Various Lodestar Challenges Are Rejected In Unpublished Portion of Opinion.
In RSB Vineyards, LLC v. Orsi, Case Nos. A143781/A145029 (1st Dist., Div. 3 Sept. 29, 2017) (partially published; fee discussion not published), the trial and appellate courts confronted a plaintiff misrepresentation action relating to its purchase of a residence with a vineyard/wine tasting building from various seller defendants. Plaintiff’s theory was that certain structural and other problems were not properly disclosed. Plaintiff lost a summary judgment to the defense, with the trial judge awarding attorney’s fees of $262,400 and $4,868 in expenses to the defendants under a contractual clause allowing “reasonable” fees and costs to the prevailing parties.
Appealing plaintiff lost both the merits and the fee award challenges.
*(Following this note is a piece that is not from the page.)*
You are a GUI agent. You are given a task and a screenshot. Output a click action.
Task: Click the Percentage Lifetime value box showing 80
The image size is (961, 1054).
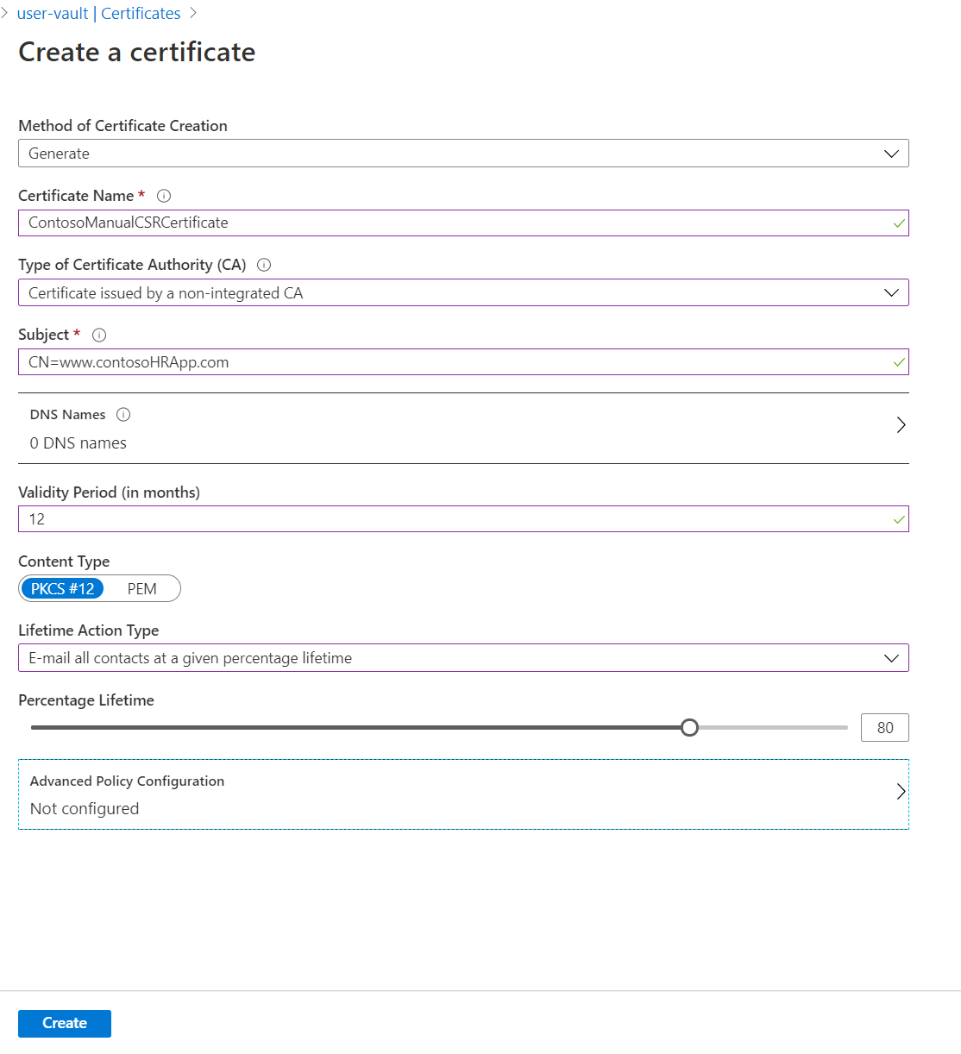pos(884,727)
Although unpublished, the fee proceeding basically pitted the defense attorney’s showing against a fee expert opining that only half of the requested fees should be granted. The trial court went with the defense showing, a showing sustained on appeal. The complaint pre-filing efforts were found compensable. (Stokus v. Marsh, 217 Cal.App.3d 647, 656 (1990).) The trial judge did not have to credit the opposition’s fee expert given the need to consider all the evidence and the judge’s experience in dealing with the overall case. Finally, the trial judge could award a lodestar hourly rate commensurate with hourly rates for practitioners in the community rather than a lower rate billed to the client based on whatever factors were in play. Fee award affirmed.